== REQUIRED WORK ==
1) In the Heroku thread, what does a Web dyno do?
2) From the Heroku thread, extract everything from "If you're interested" down to "in the output.)", copying each word unchanged.

== SELECTED TEXT ==
:::::
My python script and procfile are given below,
hi.py
print("hello world")
Procfile
web: python hi.py
I got "Hello world" as output when i ran heroku run web on my terminal.But when i try to run the app using heroku web url it shows the following error.
Application Error An error occurred in the application and your page
could not be served. Please try again in a few moments.
What did i do wrong here? I'm newbie to heroku & its concepts, please do bare.
There are three types of dyno configurations available on Heroku:
Web -- receives web traffic.
Worker -- keeps processing tasks/queues in the background.
One-off -- executed once. e.g.: backup.
If you're interested in running a script, do not care about receiving web traffic on it, and don't have a queue to process, then One-off dynos are likely what you'll want to use. This would be useful for database migrations or backups and whatnot.
Minimal example below.
Sample one-off dyno with Heroku and python AKA “hello world”
This assumes you have already created your app on Heroku and are able to use Herolu CLI from the command-line.
A minimal “hello world” Python script would then look like this. Only 2 files required:
requirements.txt Required, but can be left empty.
task.py with content print("hello world")
Then deploy to Heroku, e.g.:
git add .;
git commit -m "My first commit";
git push heroku master
After that, you'll be able to run your script with heroku run python task.py (and should see the long-awaited hello world in the output.)
If you want to run your program at specific times, use the free Heroku Scheduler add-on.
FYI, Procfile is optional. If you set it to hello: python task.py then you'll be able to run your program with just heroku run hello.
(Note that leaving requirements.txt empty will trigger You must give at least one requirement to install (see "pip help install") warnings on deploy. It's just a warning though and doesn't prevent proper deployment of the program.)
I disagree and state you want flask
main_app.py
import flask
app = flask.Flask(__name__)
#app.route("/")
def index():
#do whatevr here...
return "Hello Heruko"
then change your procfile to web: gunicorn main_app:app --log-file -
:::::
== INFORMATION SHOWN ==
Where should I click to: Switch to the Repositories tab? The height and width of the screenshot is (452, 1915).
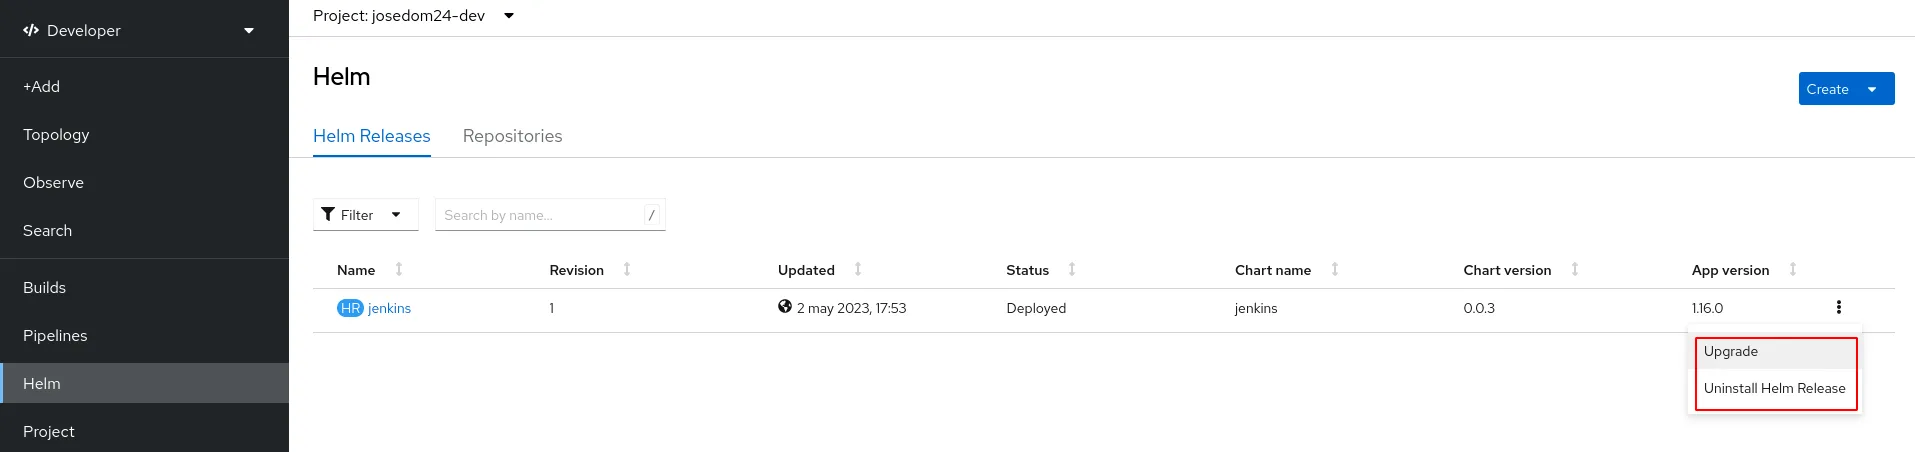click(x=512, y=136)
:::::
== EXERCISE RESPONSES ==
1) It receives web traffic.

2)
If you're interested in running a script, do not care about receiving web traffic on it, and don't have a queue to process, then One-off dynos are likely what you'll want to use. This would be useful for database migrations or backups and whatnot.
Minimal example below.
Sample one-off dyno with Heroku and python AKA “hello world”
This assumes you have already created your app on Heroku and are able to use Herolu CLI from the command-line.
A minimal “hello world” Python script would then look like this. Only 2 files required:
requirements.txt Required, but can be left empty.
task.py with content print("hello world")
Then deploy to Heroku, e.g.:
git add .;
git commit -m "My first commit";
git push heroku master
After that, you'll be able to run your script with heroku run python task.py (and should see the long-awaited hello world in the output.)